TASK PROMPT
Please copy every line of the records below that holds the word "agent".

DATASET RECORDS
--------

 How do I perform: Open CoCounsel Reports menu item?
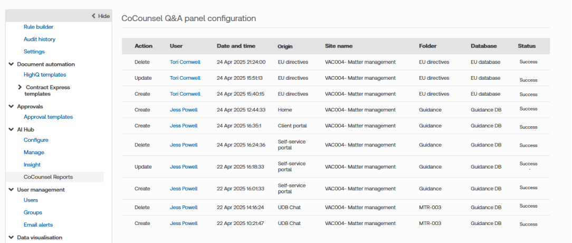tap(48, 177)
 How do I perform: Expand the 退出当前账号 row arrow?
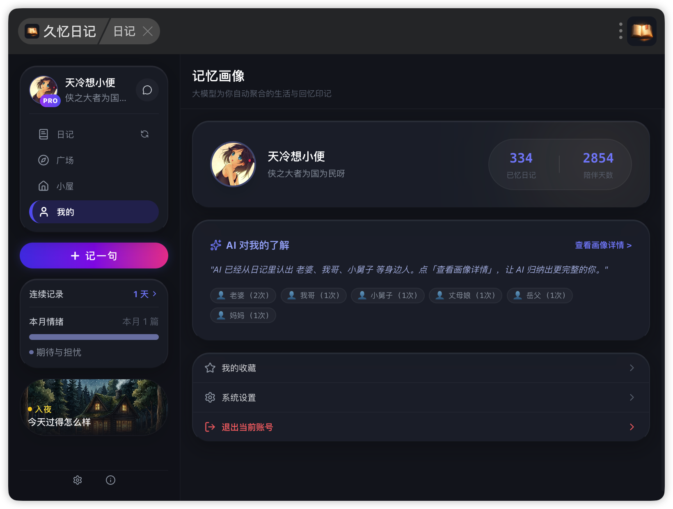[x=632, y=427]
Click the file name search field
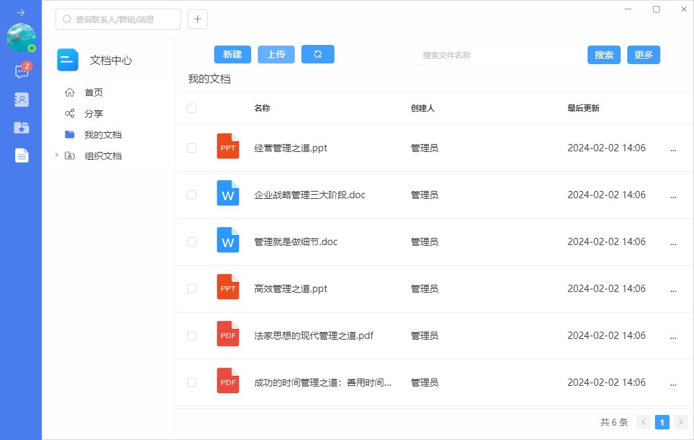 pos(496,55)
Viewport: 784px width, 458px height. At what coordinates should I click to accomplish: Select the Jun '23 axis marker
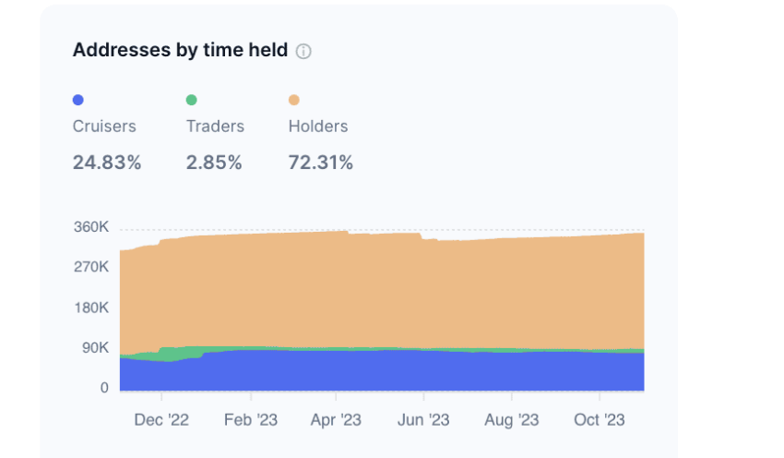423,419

--------

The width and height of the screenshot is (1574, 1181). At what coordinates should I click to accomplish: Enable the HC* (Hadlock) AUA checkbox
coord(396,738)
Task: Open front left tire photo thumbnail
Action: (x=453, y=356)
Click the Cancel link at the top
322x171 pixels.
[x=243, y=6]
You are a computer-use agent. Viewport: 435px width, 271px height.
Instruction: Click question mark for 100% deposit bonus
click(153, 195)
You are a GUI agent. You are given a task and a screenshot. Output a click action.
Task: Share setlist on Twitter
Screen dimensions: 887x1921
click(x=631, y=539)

--------

RESULT OF THIS EXERCISE
You are a computer-use agent. Viewport: 435px width, 271px height.
You are a GUI agent. You are given a task and a screenshot. Output a click action.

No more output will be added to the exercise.